GOAL -
Reproduce every line of the rows below without changes, leaving the pictures out.

Records in a dataset

★ ★ ★ ★ ★ ★ ★

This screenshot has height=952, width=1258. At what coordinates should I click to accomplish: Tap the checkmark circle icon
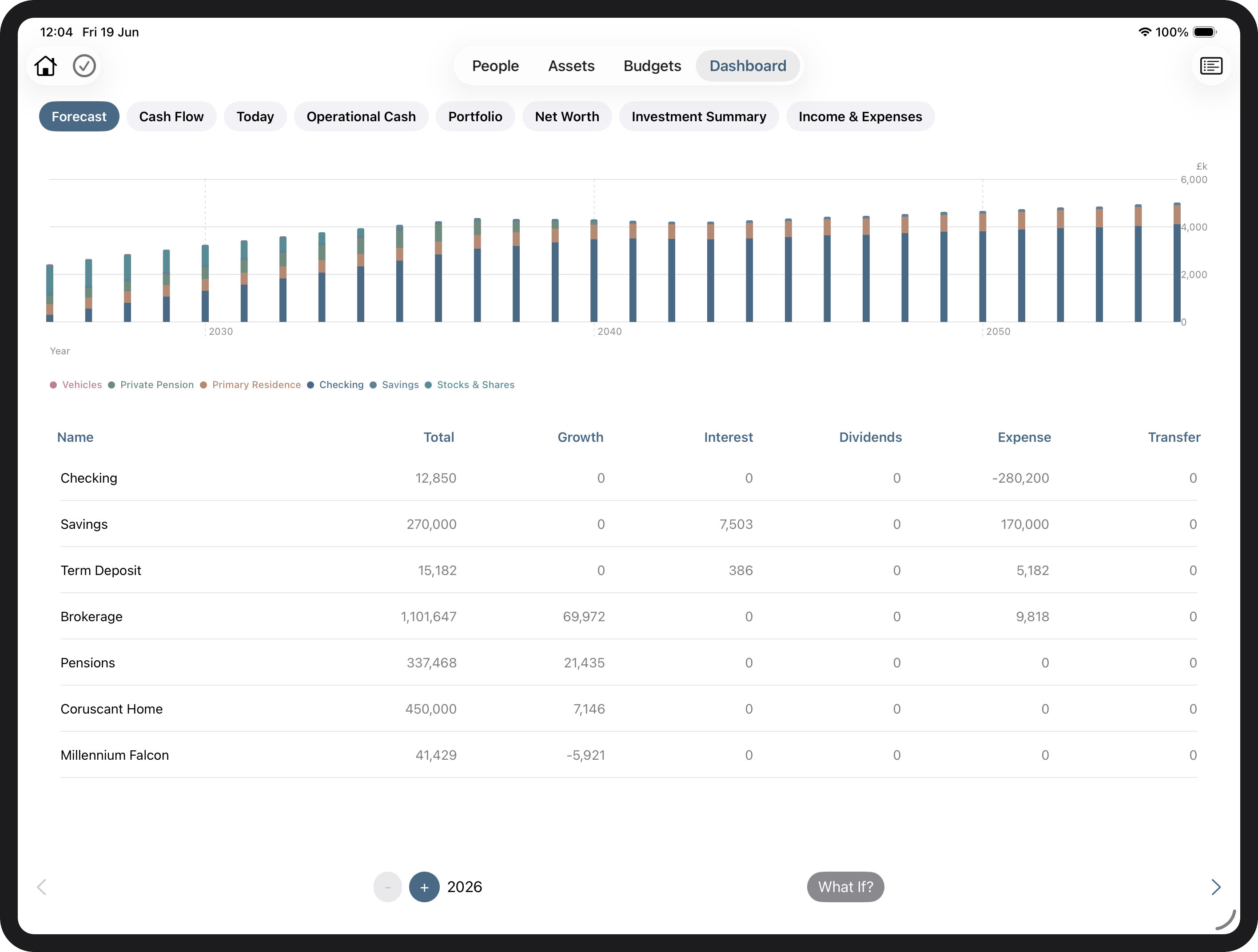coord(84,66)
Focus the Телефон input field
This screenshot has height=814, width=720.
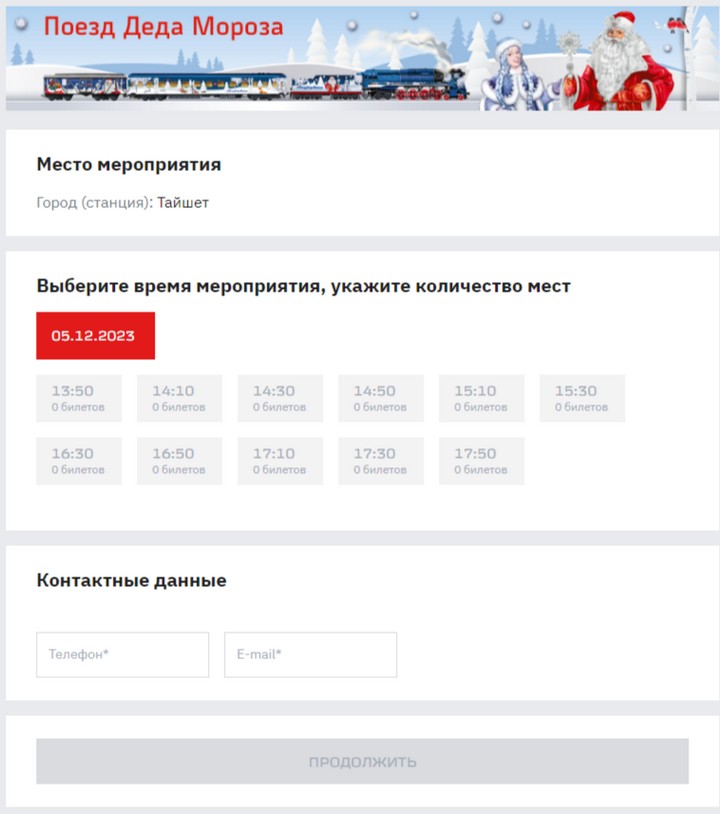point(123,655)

★ ★ ★ ★ ★ ★ ★

SOLUTION TO THIS EXERCISE -
This screenshot has height=952, width=1258. At what coordinates should I click to accomplish: Tap the checkmark circle icon
coord(84,66)
Focus the Телефон input field
This screenshot has height=814, width=720.
point(123,655)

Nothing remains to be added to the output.